“1.- Estamos volviendo a descubrir que vivimos en un mundo profundamente misterioso,
lleno de coincidencias repentinas y encuentros sincronizados que parecen estar predestinados.
2.- Cuantos más despertemos a este misterio, crearemos un concepto del mundo completamente nuevo,
redefiniendo el Universo como energético y sagrado.
3.- Descubriremos que todo a nuestro alrededor, toda la materia, está formada y
se origina de una energía divina que estamos empezando a ver y a comprender.
4.- Desde esta perspectiva, podemos ver que los humanos siempre se han sentido inseguros y
desconectados de esta fuente sagrada, y han intentado nutrirse de energía dominándose unos a otros.
Esta pugna es la causante de todos los conflictos humanos.
5.- La única solución es cultivar una reconexión personal con lo divino, una transformación mística que
nos llene de energía y amor infinitos, que amplíe nuestra percepción de la belleza y nos lleve
a una conciencia de nuestro “Yo” superior.
6.- En esta conciencia, podemos liberarnos de nuestro propio hábito para controlar y descubrir
una verdad específica, una misión que hemos venido a compartir para que ayude a la humanidad
a evolucionar hacia este nivel nuevo de realidad.
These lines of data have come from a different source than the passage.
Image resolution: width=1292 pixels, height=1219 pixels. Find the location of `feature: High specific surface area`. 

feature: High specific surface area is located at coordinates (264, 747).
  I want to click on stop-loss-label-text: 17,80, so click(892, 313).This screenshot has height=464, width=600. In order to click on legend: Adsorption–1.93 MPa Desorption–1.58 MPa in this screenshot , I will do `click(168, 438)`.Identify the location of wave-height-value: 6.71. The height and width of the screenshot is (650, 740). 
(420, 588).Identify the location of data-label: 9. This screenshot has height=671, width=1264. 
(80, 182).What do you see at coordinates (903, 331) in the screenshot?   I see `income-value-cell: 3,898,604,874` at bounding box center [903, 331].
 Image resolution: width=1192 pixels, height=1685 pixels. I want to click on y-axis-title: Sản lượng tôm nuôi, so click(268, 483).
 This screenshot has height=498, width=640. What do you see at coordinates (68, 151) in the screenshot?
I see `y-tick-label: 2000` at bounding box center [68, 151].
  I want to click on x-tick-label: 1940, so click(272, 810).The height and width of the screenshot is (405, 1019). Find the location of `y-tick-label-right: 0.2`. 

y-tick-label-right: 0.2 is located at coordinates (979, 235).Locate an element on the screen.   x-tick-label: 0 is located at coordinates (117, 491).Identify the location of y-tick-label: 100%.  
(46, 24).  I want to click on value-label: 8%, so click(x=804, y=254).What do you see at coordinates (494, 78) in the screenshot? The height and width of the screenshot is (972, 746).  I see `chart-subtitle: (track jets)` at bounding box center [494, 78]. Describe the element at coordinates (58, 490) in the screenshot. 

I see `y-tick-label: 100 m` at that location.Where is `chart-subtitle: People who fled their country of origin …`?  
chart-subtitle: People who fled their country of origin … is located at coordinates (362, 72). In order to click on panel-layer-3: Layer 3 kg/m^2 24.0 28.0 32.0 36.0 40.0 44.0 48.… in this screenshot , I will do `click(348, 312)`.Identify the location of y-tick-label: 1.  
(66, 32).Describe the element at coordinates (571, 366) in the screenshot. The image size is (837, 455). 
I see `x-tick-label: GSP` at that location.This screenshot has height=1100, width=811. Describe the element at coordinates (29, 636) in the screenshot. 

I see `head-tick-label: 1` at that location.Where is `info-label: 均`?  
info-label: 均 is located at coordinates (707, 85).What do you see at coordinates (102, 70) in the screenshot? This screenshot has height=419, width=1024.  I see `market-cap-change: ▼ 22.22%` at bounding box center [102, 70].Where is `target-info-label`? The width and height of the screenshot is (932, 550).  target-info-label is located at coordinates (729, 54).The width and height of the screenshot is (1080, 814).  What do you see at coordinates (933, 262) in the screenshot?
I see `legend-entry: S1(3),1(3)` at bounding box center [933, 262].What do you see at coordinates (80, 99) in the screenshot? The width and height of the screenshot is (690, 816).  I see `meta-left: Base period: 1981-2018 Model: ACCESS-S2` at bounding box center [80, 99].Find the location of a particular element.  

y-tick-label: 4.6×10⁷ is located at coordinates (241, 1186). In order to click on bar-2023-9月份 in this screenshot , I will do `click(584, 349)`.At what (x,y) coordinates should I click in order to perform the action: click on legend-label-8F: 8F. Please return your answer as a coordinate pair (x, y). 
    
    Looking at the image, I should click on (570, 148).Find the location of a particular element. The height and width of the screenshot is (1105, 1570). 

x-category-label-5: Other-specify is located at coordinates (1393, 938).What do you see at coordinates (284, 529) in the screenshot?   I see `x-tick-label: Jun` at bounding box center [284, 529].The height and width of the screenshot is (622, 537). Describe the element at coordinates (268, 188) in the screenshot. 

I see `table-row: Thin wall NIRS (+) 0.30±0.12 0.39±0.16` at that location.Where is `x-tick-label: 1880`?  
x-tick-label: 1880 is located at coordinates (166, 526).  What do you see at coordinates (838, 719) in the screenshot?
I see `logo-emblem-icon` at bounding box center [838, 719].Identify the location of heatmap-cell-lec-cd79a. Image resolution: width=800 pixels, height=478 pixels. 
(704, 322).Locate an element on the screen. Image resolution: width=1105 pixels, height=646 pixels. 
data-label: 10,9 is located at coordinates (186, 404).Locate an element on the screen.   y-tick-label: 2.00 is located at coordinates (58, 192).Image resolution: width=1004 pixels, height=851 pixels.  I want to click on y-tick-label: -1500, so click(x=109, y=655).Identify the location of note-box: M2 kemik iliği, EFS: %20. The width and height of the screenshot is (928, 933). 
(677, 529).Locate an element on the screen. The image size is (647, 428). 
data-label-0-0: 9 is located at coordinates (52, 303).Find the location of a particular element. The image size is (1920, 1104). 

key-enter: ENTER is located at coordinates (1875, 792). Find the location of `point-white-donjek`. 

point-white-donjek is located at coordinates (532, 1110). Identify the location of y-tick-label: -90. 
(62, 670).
7.- En la consecución de esta misión podemos descubrir una intuición interior que nos muestre hacia
donde ir y qué hacer, y si solo hacemos interpretaciones positivas, derivará en un fluir de coincidencias
que abrirán las puertas para que se revele nuestra misión.
8.- Cuando un número suficiente de nosotros entre en este flujo evolutivo, siempre dando energía
al “Yo” superior de todos con quienes nos encontramos, crearemos una cultura nueva en la que nuestro
cuerpo evolucionará hacia niveles de energía y percepción aún más elevados.
9.- De este modo, participamos del largo viaje de la evolución desde el Big Bang
hasta el propósito
final de la vida: energetizar nuestros cuerpos, generación tras generación,
hasta que entremos
en un cielo que todos podamos ver por fin.”